Problems to work on =>
• a. In the passage below about car cooling systems, which part works as a heat exchanger between the coolant and the outside air?
• b. For the passage below about car cooling systems, mark each statement yes or no and quote the words that decide it: (i) The thermostat can block the flow of coolant between the radiator and the engine. (ii) Using more than a 50/50 mix of antifreeze makes the coolant work better. (iii) The coolant can be plain water.

Your cooling system works by pumping coolant(water and antifreeze) through the engine where it absorbs heat, through the radiator (where it loses that heat) and back into the engine.
Main components of the cooling system.
  1. Coolant. It can be plain water. Adding Glycol based antifreeze is definately recommended as it not only raises the boiling point of the water and lowers the freezing point but also contains very important corrosion inhibitors. Adding too much antifreeze lowers the coolant's effectiveness so don't go more than a 50/50 mix unless stated otherwise by the manufacturer.
  2. Radiator. This acts as a heat exchanger between the coolant and outside air. It is actually a whole bunch of small pipes that have thin pieces of metal conncted to them to increase the effective surface area.
  3. Waterpump. Well that's what it is. A pump to circulate the coolant around the engine.
  4. Thermostat. This unit regulates the flow of coolant around the system. You need to get the engine to operating temperature as quick as possible, then you need to keep it there as this aids in lowering fuel consumption and emissions and this is the job of the thermostat. It is installed in the system in such a way that it can block the flow of coolant between the radiator and the engine.

Data block =>
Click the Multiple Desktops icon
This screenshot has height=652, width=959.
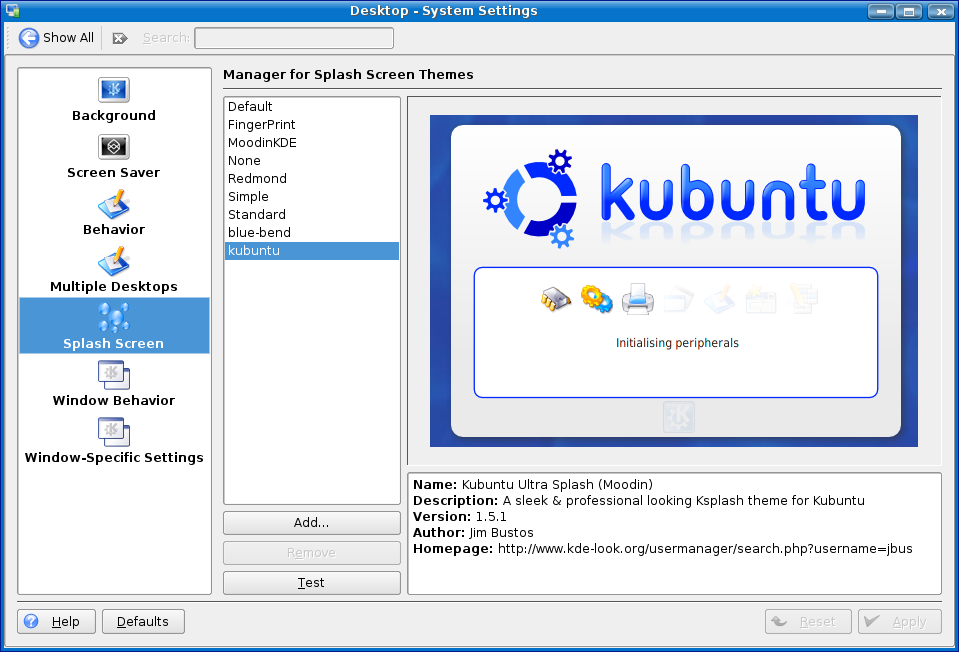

Solved tasks =>
• a. The radiator.

• b.
(i) Yes: "it can block the flow of coolant between the radiator and the engine"
(ii) No: "Adding too much antifreeze lowers the coolant's effectiveness"
(iii) Yes: "It can be plain water."